Resources

People often ask me "How did you learn how to hack?" The answer: by reading. This page is a collection of the blog posts and other articles that I have accumulated over the years of my journey. Enjoy!

The author of this post is a member of the CTF team Shellphish. His team, a world-renowned one at that, had earned its way to compete in the DEFCON CTF this year. This is the Olympics of hacking and is home to many of the world's best CTF players. They had previously competed in the AIxCC competition, where LLMs attempted to identify bugs in code.

With all of this in mind, they decided to tackle a pwn challenge called ico. This was a small binary but contained over 6K functions, making this a classic reversing challenge. Throughout the event, Blue Water had solved two of the Live CTF challenges (small one-on-one challenges) using agents running in the background. So, Wil decided to spin up some LLM infrastructure to see if it could be solved this way.

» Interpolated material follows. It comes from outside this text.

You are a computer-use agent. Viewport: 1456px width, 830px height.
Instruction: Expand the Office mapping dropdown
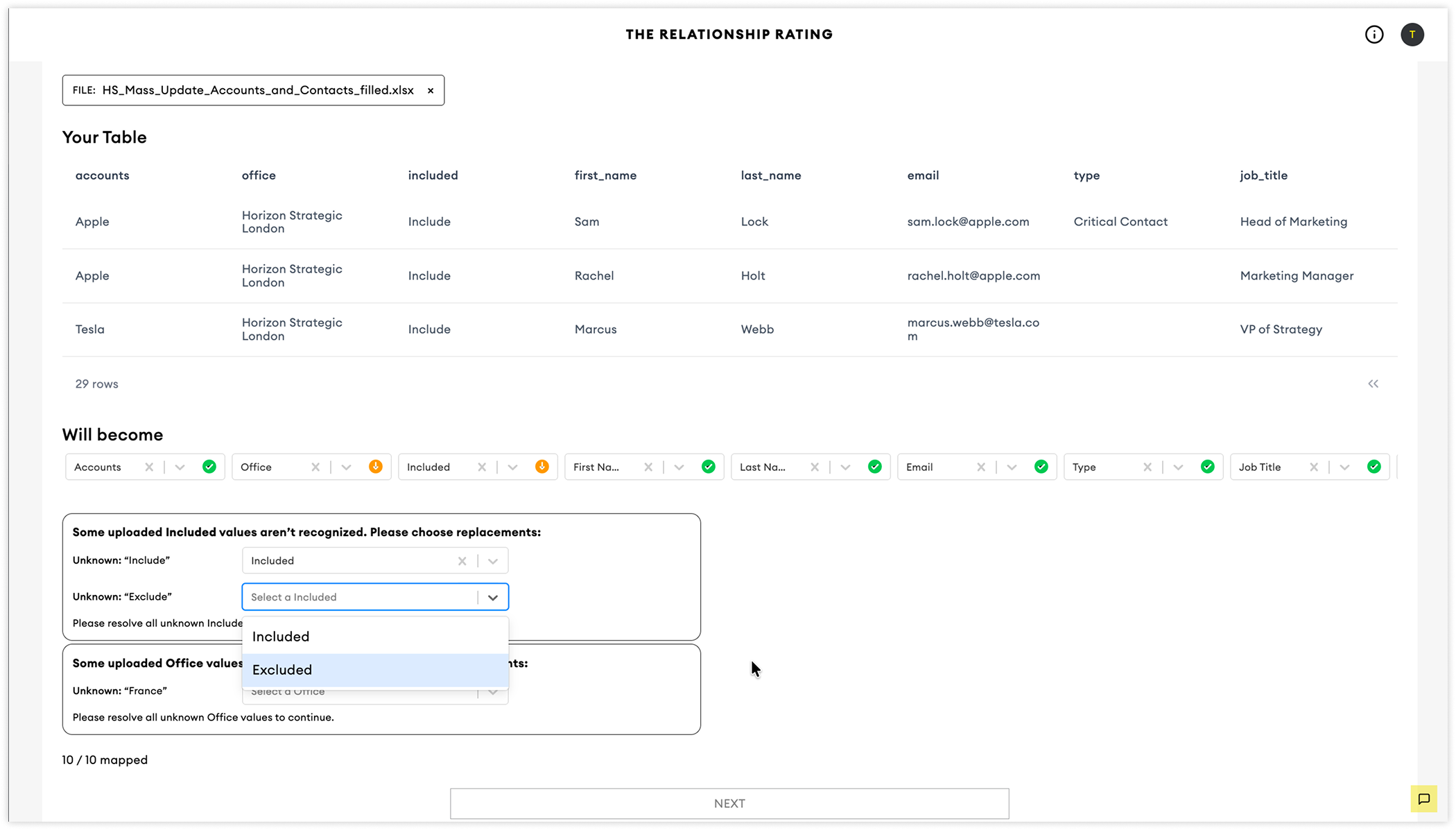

They created a Docker container that contained the IDA MCP server and Cursor inside of it. They gave it a prompt of along the lines of "You are a great reverse engineer. Reverse the application and interact with the binary at this port when needed". After running GPT-5 for back and forth for a long time (with A LOT of tool calls), it outputted a script that did not work but had some good insights on the program. The author posts the exact prompts and output throughout the post, which is very nice to see.

The LLM asked them to create a better script with pwntools for interacting with the challenge based on the information for the commands given by the LLM. This helped but there was still no flag. The LLM hadn't updated the decompilation at all. The author made several changes, including to function names, to provide the LLM with more context on how it works.

After going back and forth a few more times with "we need the flag and not the MD5 hash of the flag", the LLM eventually figured out how to extract the flag from the challenge! Even cooler, they asked it to patch the binary and it was able to fix the challenge as well. Pretty neat!

According to the author, this was a perfect storm: a straightforward path to exploitation with no tricks, just reversing, a simple exploit (just 10 bytes required), and the problem was partially reverse-engineered already. They claim this could be used to solve some CTF challenges, but not most of them. In general, the process of "gather knowledge (from IDA) -> formulate hypothesis -> create exploit script -> analyze script output -> apply new findings to IDA" worked pretty well for them.